World Economy

Saudi Problems Mounting

Saudi Problems Mounting Saudi Problems Mounting

If Saudi Arabia is acting a bit unhinged of late, it’s easy to see why: the kingdom is facing a host of troubles.

Its economy is in recession due to a 50% drop in oil prices. It’s on bad terms with nearly all its neighbors after bombing Yemen, sending troops into Bahrain to crush democratic protests, financing Sunni terrorism in Syria and Iraq, blockading Qatar, and arresting the prime minister of Lebanon, the American Conservative reported.

While seeking to lure foreign investors, Crown Prince Muhammad bin Salman has rounded up hundreds of princes and local businessmen in a reported attempt to shake them down for $100 billion or more, hardly a confidence-boosting measure.

“Half my Rolodex is in the Ritz right now,” one western investor said of the Riyadh luxury hotel that in November was converted into a makeshift prison. “And they want me to invest there now? No way.”

Added Richard Parsons, former Time Warner CEO and ex-Citigroup chairman: “It is unclear why or what the rationale is. If you’re an investor or a businessperson, you’re going to take a step back from the starting line and say, ‘I’m just going to keep my money in my pocket’.” Instead of attracting capital, Prince Muhammad is encouraging it to flee.

With 60% of Saudis under the age of 20, and 60% unemployed between the ages of 20 and 24, government has little choice but to provide public-sector jobs for a population that is increasingly threadbare yet doesn’t want to work.
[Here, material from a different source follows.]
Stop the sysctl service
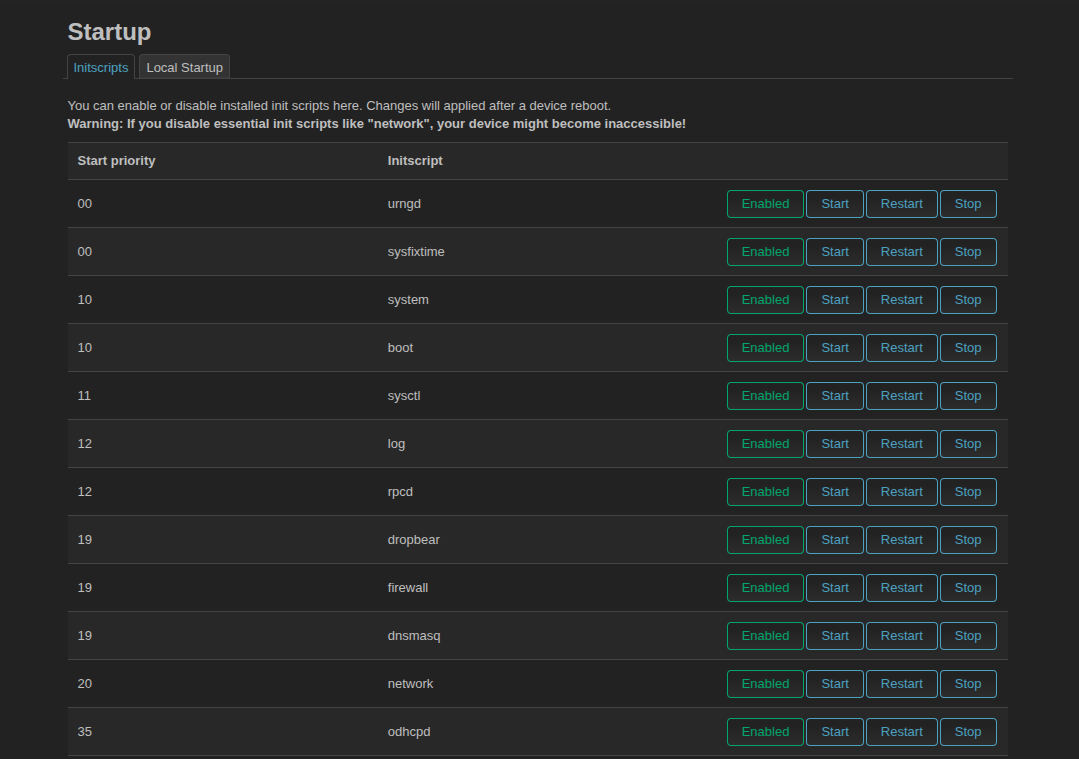Image resolution: width=1079 pixels, height=759 pixels. (967, 396)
Meanwhile, Saudi Arabia’s telecom sector profitability will be hurt this year by reforms being undertaken in the kingdom and changes in policies of the telecom regulatory authority, according to a new report from NCB Capital, the investment arm of Saudi lender NCB.

NCB Capital is forecasting a 1.4% drop to 9.3 billion Saudi riyals ($2.48 billion) in the net income of the sector this year compared with 2017.